Supplied entries below:

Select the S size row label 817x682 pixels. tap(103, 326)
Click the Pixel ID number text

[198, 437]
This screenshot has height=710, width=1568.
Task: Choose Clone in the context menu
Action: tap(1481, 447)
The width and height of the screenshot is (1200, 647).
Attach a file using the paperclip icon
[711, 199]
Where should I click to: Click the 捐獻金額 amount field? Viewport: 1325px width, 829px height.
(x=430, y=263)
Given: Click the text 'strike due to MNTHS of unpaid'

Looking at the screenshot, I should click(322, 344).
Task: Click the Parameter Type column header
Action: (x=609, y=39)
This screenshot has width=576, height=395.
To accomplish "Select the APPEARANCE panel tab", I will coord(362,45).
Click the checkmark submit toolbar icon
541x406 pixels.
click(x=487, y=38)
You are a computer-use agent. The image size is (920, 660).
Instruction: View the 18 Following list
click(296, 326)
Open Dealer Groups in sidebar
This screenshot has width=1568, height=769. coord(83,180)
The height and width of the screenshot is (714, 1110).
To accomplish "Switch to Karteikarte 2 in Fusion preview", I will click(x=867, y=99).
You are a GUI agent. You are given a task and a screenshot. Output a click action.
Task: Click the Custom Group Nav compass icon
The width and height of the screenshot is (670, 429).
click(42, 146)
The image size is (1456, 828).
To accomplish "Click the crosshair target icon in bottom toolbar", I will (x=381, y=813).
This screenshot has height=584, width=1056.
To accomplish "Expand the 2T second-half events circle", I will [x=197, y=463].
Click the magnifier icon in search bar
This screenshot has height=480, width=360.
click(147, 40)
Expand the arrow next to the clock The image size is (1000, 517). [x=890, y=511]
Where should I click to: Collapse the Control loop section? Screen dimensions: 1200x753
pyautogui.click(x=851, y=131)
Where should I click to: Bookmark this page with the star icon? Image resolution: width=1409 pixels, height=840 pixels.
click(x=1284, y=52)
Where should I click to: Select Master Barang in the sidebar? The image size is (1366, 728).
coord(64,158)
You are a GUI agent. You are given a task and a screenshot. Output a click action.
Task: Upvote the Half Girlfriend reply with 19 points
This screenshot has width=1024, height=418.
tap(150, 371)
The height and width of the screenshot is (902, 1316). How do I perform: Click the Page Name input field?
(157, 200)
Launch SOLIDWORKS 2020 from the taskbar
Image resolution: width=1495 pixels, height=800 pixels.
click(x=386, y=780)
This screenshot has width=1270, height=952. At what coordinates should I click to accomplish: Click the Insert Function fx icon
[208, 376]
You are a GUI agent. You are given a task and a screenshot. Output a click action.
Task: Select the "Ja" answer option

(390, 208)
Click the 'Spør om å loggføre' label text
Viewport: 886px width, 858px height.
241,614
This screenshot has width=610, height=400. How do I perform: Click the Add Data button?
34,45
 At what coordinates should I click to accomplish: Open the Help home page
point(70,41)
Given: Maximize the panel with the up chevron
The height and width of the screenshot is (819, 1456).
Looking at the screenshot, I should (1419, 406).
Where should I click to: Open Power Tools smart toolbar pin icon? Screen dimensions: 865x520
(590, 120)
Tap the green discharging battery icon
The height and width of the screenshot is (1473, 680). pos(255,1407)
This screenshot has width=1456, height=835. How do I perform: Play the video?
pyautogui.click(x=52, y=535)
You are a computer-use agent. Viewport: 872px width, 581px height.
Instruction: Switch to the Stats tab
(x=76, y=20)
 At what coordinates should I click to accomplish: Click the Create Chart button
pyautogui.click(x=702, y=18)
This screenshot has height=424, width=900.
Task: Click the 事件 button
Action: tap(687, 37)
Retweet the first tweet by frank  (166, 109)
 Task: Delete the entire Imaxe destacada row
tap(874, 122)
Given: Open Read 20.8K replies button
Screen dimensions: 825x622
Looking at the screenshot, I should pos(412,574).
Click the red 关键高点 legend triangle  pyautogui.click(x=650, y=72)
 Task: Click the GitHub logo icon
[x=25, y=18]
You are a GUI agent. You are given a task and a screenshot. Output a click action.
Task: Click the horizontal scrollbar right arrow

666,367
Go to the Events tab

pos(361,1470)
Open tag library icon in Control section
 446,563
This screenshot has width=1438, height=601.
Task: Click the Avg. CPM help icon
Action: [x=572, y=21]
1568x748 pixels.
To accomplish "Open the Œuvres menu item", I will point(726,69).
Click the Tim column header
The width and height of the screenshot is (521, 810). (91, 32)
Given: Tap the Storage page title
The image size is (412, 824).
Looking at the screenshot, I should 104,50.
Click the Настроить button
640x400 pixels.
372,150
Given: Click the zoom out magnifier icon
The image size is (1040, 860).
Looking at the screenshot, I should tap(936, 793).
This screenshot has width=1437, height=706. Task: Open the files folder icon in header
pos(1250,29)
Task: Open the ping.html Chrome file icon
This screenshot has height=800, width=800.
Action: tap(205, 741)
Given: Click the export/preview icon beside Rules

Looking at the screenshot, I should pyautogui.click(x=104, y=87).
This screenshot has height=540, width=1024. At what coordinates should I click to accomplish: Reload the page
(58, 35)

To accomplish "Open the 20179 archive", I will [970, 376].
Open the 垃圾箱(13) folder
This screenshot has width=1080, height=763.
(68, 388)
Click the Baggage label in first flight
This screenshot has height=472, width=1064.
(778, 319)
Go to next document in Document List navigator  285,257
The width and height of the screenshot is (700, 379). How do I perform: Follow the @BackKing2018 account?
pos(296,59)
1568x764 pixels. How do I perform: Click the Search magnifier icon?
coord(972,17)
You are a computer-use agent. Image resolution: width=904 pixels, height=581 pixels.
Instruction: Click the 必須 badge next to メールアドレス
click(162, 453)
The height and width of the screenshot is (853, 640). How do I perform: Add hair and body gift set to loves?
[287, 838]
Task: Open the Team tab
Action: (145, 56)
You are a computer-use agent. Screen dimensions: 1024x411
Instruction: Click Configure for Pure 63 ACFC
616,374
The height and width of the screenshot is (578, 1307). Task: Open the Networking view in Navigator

End of Supplied entries.

▸ Your goal: With the line holding "Launch SOLIDWORKS 2020 from the taskbar" as the first and the line holding "Given: Open Read 20.8K replies button" as the last, set down that range of the entries above exactly, and nothing else.

▸ Worked solution:
Launch SOLIDWORKS 2020 from the taskbar
Image resolution: width=1495 pixels, height=800 pixels.
click(x=386, y=780)
This screenshot has width=1270, height=952. At what coordinates should I click to accomplish: Click the Insert Function fx icon
[208, 376]
You are a GUI agent. You are given a task and a screenshot. Output a click action.
Task: Select the "Ja" answer option

(390, 208)
Click the 'Spør om å loggføre' label text
Viewport: 886px width, 858px height.
241,614
This screenshot has width=610, height=400. How do I perform: Click the Add Data button?
34,45
 At what coordinates should I click to accomplish: Open the Help home page
point(70,41)
Given: Maximize the panel with the up chevron
The height and width of the screenshot is (819, 1456).
Looking at the screenshot, I should (1419, 406).
Where should I click to: Open Power Tools smart toolbar pin icon? Screen dimensions: 865x520
(590, 120)
Tap the green discharging battery icon
The height and width of the screenshot is (1473, 680). pos(255,1407)
This screenshot has width=1456, height=835. How do I perform: Play the video?
pyautogui.click(x=52, y=535)
You are a computer-use agent. Viewport: 872px width, 581px height.
Instruction: Switch to the Stats tab
(x=76, y=20)
 At what coordinates should I click to accomplish: Click the Create Chart button
pyautogui.click(x=702, y=18)
This screenshot has height=424, width=900.
Task: Click the 事件 button
Action: tap(687, 37)
Retweet the first tweet by frank  (166, 109)
 Task: Delete the entire Imaxe destacada row
tap(874, 122)
Given: Open Read 20.8K replies button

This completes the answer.